When the CY, TM, IR, or HPM__n__ bit in the `scounteren` register is
clear, attempts to read the `cycle`, `time`, `instret`, or `hpmcountern`
register while executing in U-mode will cause an illegal-instruction
exception. When one of these bits is set, access to the corresponding
register is permitted.
`scounteren` must be implemented. However, any of the bits may be
read-only zero, indicating reads to the corresponding counter will cause
an exception when executing in U-mode. Hence, they are effectively
*WARL* fields.
[NOTE]
====
The setting of a bit in `mcounteren` does not affect whether the
corresponding bit in `scounteren` is writable. However, U-mode may only
access a counter if the corresponding bits in `scounteren` and
`mcounteren` are both set.
====
==== Supervisor Scratch Register (`sscratch`)

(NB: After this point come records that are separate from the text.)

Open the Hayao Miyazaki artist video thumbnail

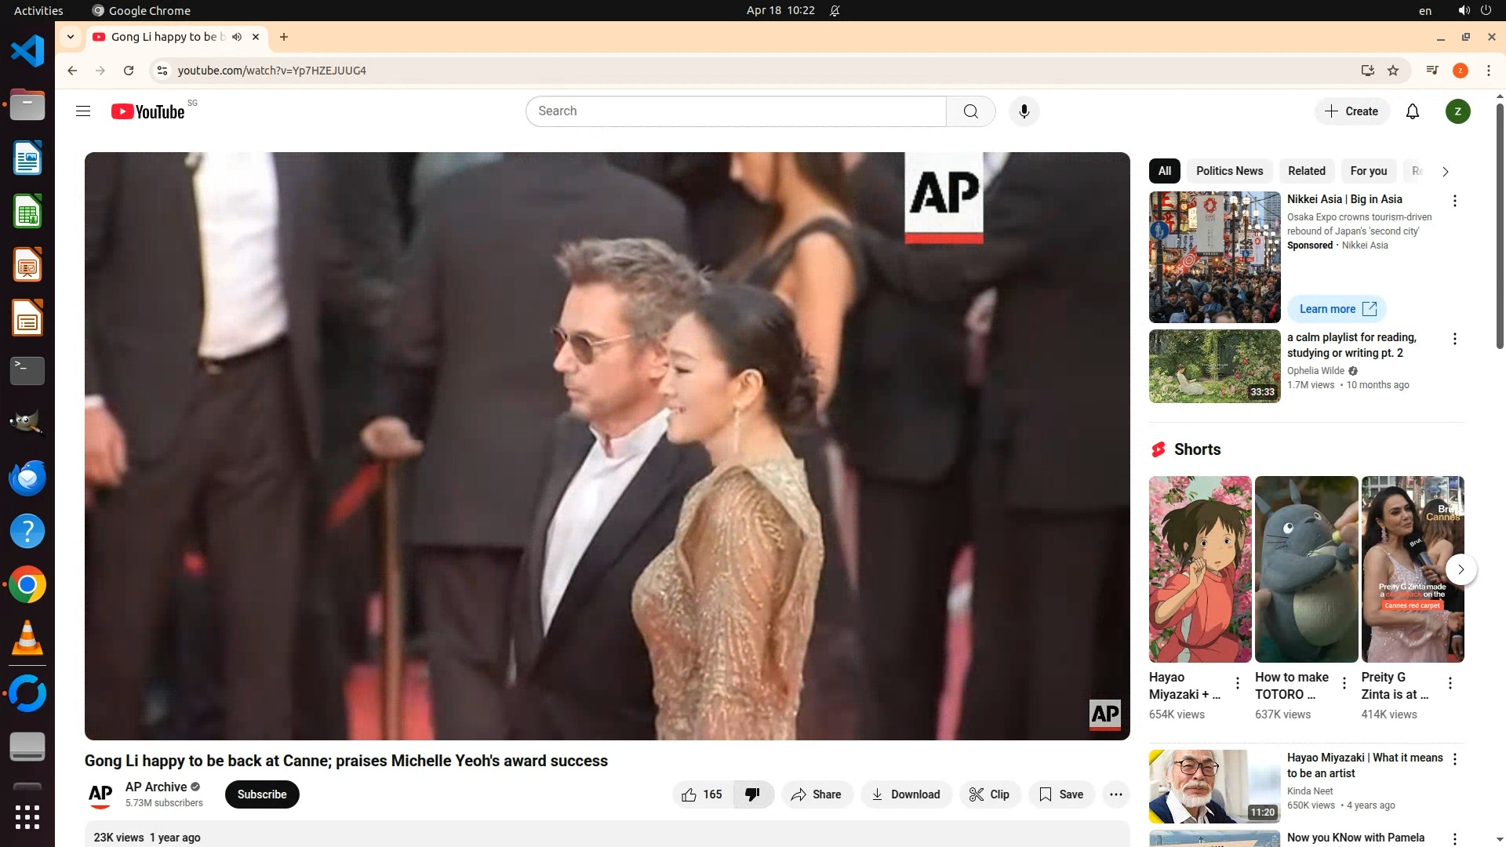1214,786
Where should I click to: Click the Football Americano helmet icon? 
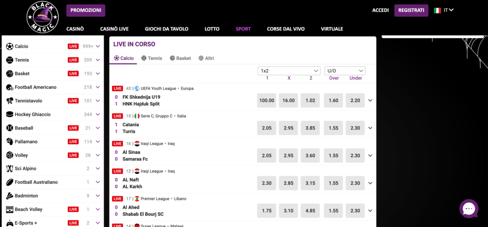tap(10, 88)
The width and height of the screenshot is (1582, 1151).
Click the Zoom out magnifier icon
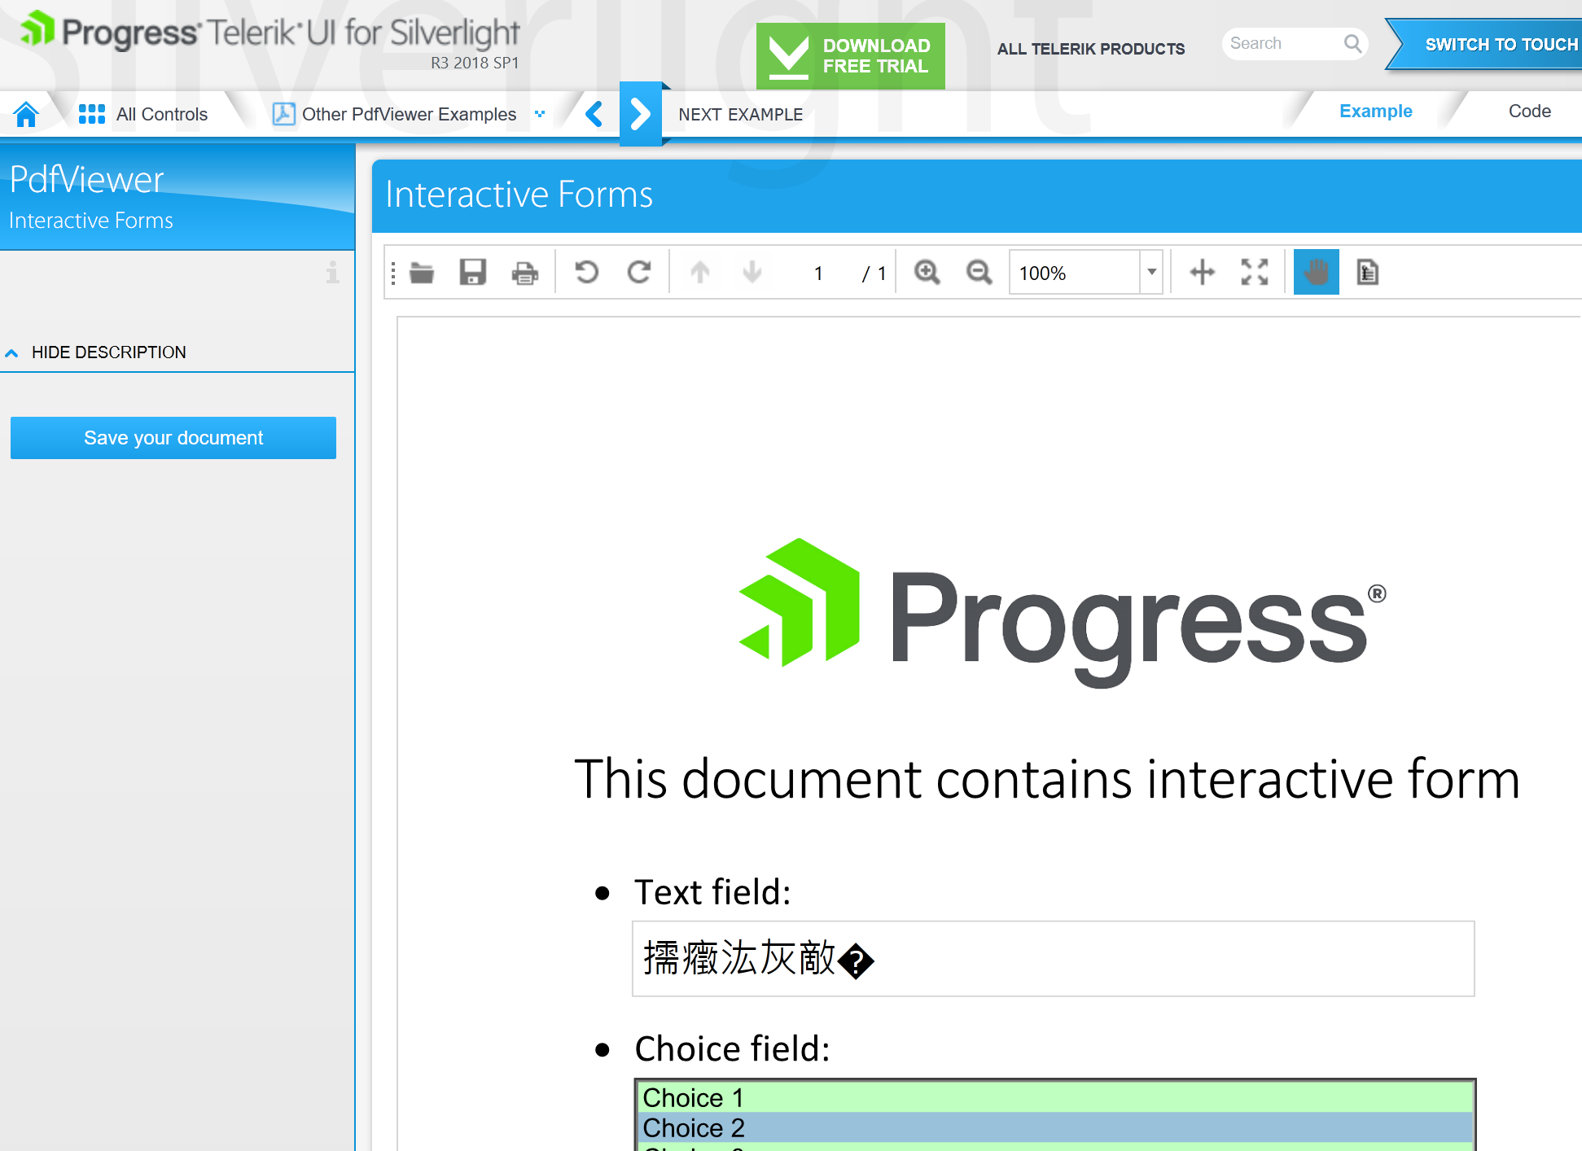[979, 273]
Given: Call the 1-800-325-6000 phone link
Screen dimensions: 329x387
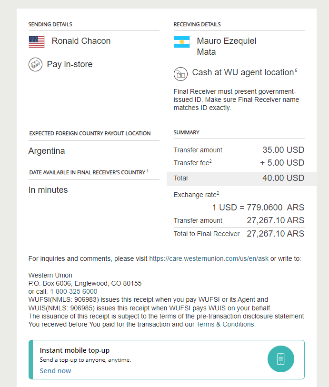Looking at the screenshot, I should (73, 291).
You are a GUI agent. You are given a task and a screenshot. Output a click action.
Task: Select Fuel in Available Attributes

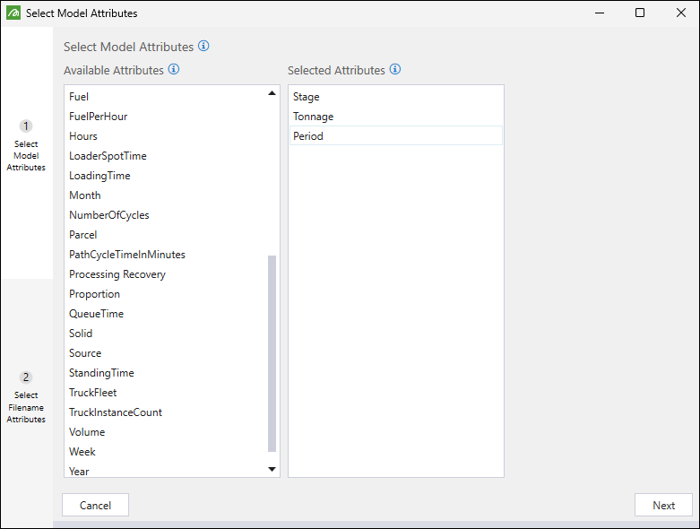click(x=79, y=97)
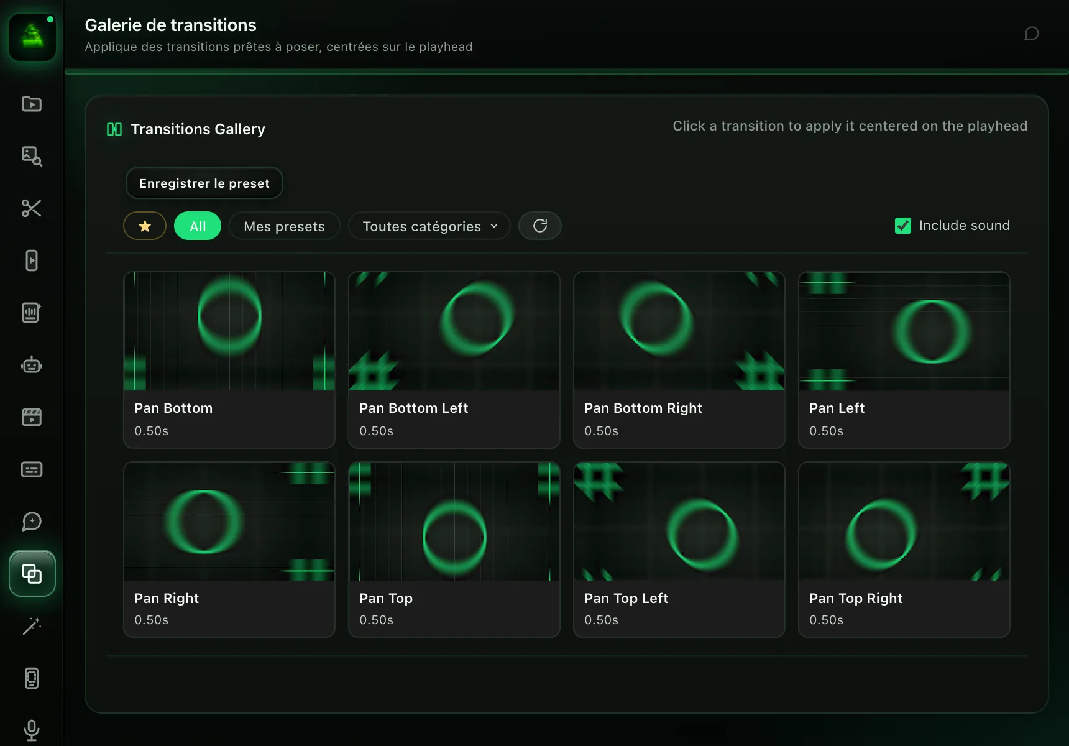Click the microphone sidebar icon
Screen dimensions: 1069x746
[x=32, y=730]
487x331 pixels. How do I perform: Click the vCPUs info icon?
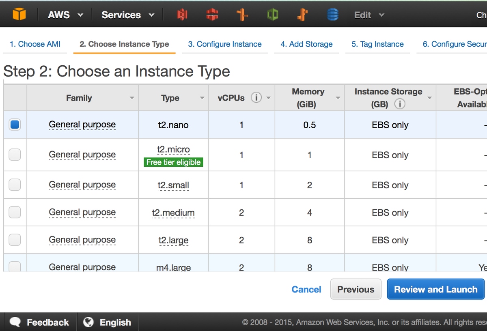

The `sscratch` register is an SXLEN-bit read/write register, dedicated
for use by the supervisor. Typically, `sscratch` is used to hold a
pointer to the hart-local supervisor context while the hart is executing
user code. At the beginning of a trap handler, `sscratch` is swapped
with a user register to provide an initial working register.
.Supervisor Scratch Register
include::images/bytefield/sscratch.edn[]
==== Supervisor Exception Program Counter (`sepc`)
`sepc` is an SXLEN-bit read/write register formatted as shown in
<<epcreg>>. The low bit of `sepc` (`sepc[0]`) is always zero. On implementations that support only IALIGN=32, the two low bits (`sepc[1:0]`) are always zero.
If an implementation allows IALIGN to be either 16 or 32 (by changing
CSR `misa`, for example), then, whenever IALIGN=32, bit `sepc[1]` is
masked on reads so that it appears to be 0. This masking occurs also for
the implicit read by the SRET instruction. Though masked, `sepc[1]`
remains writable when IALIGN=32.
`sepc` is a *WARL* register that must be able to hold all valid virtual
addresses. It need not be capable of holding all possible invalid
addresses. Prior to writing `sepc`, implementations may convert an
invalid address into some other invalid address that `sepc` is capable
of holding.
When a trap is taken into S-mode, `sepc` is written with the virtual
address of the instruction that was interrupted or that encountered the
exception. Otherwise, `sepc` is never written by the implementation,
though it may be explicitly written by software.
[[epcreg]]
.Supervisor exception program counter register.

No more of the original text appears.